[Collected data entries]
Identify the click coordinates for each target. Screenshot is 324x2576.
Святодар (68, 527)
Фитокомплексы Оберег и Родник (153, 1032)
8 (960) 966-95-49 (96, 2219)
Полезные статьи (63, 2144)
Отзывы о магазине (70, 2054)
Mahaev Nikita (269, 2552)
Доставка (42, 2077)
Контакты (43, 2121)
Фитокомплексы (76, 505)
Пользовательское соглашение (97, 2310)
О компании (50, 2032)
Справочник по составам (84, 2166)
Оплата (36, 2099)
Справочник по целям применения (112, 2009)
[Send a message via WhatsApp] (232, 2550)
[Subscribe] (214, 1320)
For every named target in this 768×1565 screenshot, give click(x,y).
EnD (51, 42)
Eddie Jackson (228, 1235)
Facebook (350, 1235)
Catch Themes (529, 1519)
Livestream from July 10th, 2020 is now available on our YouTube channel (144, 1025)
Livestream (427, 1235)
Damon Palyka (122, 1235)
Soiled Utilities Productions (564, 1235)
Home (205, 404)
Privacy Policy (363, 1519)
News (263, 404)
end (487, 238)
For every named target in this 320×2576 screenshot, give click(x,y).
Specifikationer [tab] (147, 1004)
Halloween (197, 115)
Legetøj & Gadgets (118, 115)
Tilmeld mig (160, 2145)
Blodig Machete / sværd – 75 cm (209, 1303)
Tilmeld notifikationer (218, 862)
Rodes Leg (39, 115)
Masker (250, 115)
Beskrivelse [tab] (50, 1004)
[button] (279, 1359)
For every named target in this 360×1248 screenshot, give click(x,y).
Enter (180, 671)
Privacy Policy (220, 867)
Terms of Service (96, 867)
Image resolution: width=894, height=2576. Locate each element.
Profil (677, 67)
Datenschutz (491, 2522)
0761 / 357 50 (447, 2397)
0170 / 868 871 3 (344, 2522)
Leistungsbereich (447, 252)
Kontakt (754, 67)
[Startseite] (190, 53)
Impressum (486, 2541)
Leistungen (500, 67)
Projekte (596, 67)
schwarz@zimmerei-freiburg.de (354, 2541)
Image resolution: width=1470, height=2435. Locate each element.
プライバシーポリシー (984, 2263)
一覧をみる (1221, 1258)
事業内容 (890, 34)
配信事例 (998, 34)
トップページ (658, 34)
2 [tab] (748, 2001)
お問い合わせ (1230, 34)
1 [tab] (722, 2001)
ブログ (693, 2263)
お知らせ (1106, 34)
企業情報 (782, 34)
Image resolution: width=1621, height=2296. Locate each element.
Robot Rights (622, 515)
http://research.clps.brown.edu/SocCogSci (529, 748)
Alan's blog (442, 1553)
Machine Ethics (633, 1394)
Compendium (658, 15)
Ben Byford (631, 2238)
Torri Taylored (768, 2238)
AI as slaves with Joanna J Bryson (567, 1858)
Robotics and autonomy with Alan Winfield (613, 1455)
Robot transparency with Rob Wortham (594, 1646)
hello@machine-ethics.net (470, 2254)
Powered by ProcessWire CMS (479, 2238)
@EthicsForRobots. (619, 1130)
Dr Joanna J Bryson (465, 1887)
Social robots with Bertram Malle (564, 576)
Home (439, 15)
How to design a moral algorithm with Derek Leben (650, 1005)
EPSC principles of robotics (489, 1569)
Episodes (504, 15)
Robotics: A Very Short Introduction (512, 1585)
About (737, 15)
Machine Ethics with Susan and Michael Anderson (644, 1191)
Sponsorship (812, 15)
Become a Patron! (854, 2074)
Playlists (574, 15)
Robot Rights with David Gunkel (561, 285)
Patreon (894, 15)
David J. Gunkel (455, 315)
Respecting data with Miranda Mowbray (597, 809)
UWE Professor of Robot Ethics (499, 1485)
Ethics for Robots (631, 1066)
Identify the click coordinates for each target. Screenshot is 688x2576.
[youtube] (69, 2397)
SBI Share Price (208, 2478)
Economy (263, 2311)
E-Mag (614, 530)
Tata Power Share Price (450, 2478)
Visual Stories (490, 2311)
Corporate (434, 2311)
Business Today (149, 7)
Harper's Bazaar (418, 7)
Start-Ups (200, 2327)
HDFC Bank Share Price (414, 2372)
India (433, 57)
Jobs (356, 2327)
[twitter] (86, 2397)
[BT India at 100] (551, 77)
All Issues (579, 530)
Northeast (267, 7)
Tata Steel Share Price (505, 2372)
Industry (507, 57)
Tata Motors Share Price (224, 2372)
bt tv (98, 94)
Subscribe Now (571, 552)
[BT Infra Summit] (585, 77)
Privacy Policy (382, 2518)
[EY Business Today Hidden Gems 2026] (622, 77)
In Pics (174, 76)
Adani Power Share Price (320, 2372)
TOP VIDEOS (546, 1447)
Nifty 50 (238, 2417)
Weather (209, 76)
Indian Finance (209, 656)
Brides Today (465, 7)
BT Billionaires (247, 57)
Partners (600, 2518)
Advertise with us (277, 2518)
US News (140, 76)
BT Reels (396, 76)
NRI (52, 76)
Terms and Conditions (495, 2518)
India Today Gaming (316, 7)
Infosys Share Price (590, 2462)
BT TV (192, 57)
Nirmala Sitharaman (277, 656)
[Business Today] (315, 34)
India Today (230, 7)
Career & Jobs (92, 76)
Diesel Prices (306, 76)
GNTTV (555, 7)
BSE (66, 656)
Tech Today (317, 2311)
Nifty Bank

- WHAT IS BEING ASKED:
Output only the lines from the top of the entries through the one holding "0761 / 357 50 (447, 2397)", copied exactly.

- RESULT OF THE EXERCISE:
Identify the click coordinates for each target. Screenshot is 324x2576.
Святодар (68, 527)
Фитокомплексы Оберег и Родник (153, 1032)
8 (960) 966-95-49 (96, 2219)
Полезные статьи (63, 2144)
Отзывы о магазине (70, 2054)
Mahaev Nikita (269, 2552)
Доставка (42, 2077)
Контакты (43, 2121)
Фитокомплексы (76, 505)
Пользовательское соглашение (97, 2310)
О компании (50, 2032)
Справочник по составам (84, 2166)
Оплата (36, 2099)
Справочник по целям применения (112, 2009)
[Send a message via WhatsApp] (232, 2550)
[Subscribe] (214, 1320)
For every named target in this 768×1565 screenshot, give click(x,y).
EnD (51, 42)
Eddie Jackson (228, 1235)
Facebook (350, 1235)
Catch Themes (529, 1519)
Livestream from July 10th, 2020 is now available on our YouTube channel (144, 1025)
Livestream (427, 1235)
Damon Palyka (122, 1235)
Soiled Utilities Productions (564, 1235)
Home (205, 404)
Privacy Policy (363, 1519)
News (263, 404)
end (487, 238)
For every named target in this 320×2576 screenshot, give click(x,y).
Specifikationer [tab] (147, 1004)
Halloween (197, 115)
Legetøj & Gadgets (118, 115)
Tilmeld mig (160, 2145)
Blodig Machete / sværd – 75 cm (209, 1303)
Tilmeld notifikationer (218, 862)
Rodes Leg (39, 115)
Masker (250, 115)
Beskrivelse [tab] (50, 1004)
[button] (279, 1359)
For every named target in this 360×1248 screenshot, give click(x,y).
Enter (180, 671)
Privacy Policy (220, 867)
Terms of Service (96, 867)
Image resolution: width=894, height=2576. Locate each element.
Profil (677, 67)
Datenschutz (491, 2522)
0761 / 357 50 (447, 2397)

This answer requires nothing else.